● WORK INSTRUCTION: Reproduce exactly only the lines from the line that holds "Open the Lora tab" to the line that holds "the share files", inclusive, in the listing below, and please leave out every picture.

● GIVEN INFORMATION:
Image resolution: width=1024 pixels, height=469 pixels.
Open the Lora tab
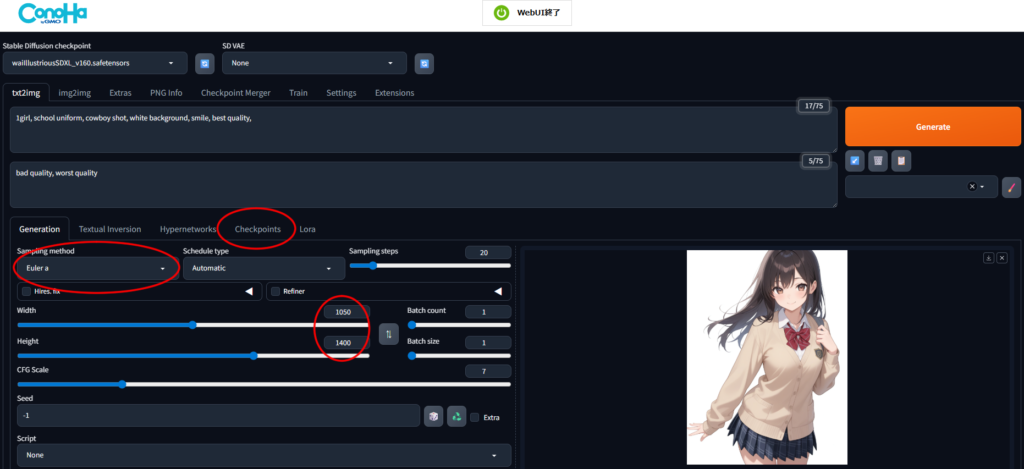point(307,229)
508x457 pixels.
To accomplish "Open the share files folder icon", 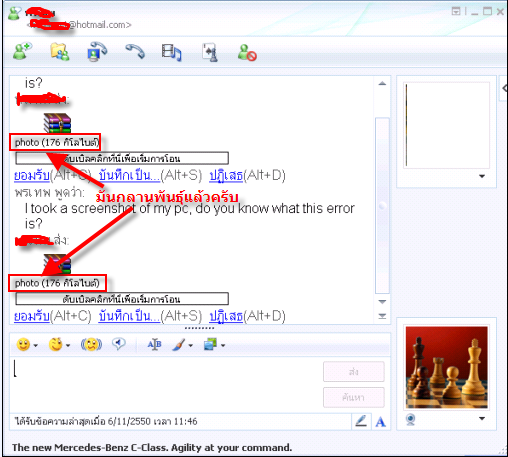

* * *

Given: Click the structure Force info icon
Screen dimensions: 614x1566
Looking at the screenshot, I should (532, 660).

--

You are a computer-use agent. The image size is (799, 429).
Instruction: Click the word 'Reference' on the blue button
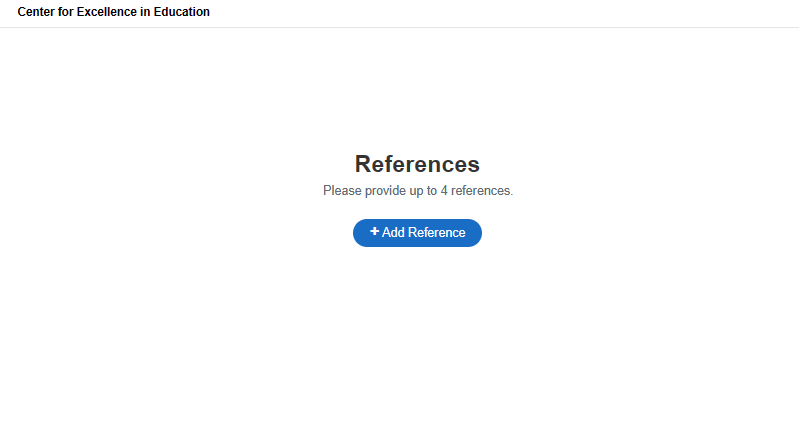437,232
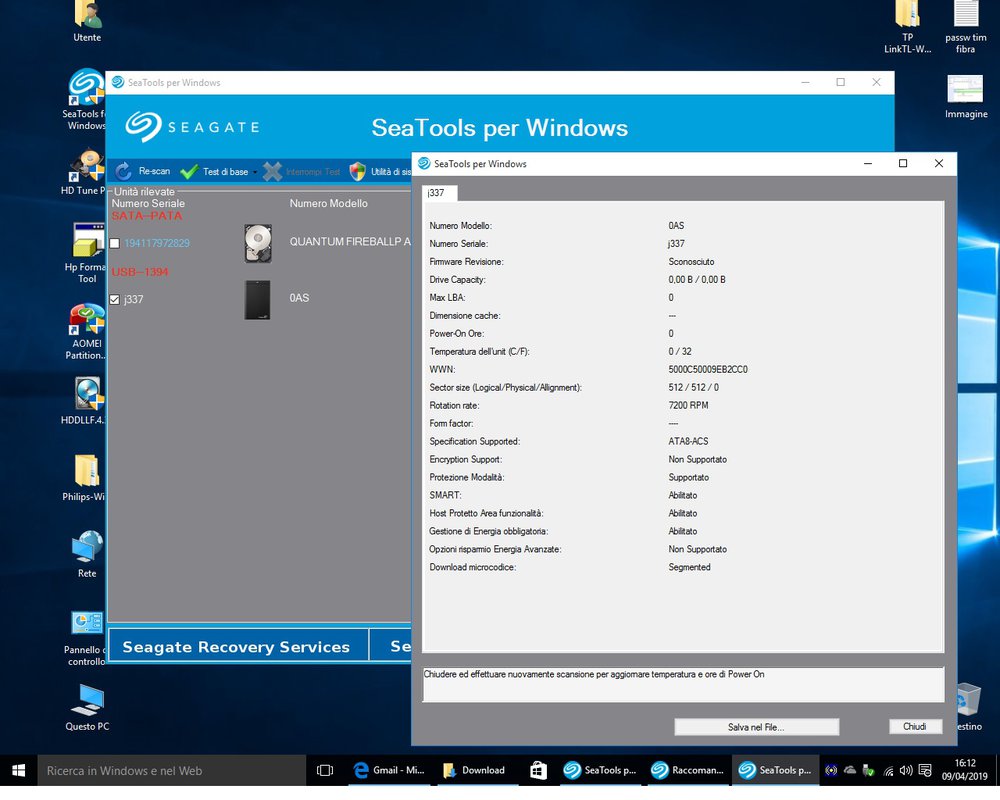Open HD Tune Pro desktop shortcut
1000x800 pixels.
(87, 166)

● RESULT OF THE EXERCISE:
Open the Lora tab
point(307,229)
508x457 pixels.
To accomplish "Open the share files folder icon", 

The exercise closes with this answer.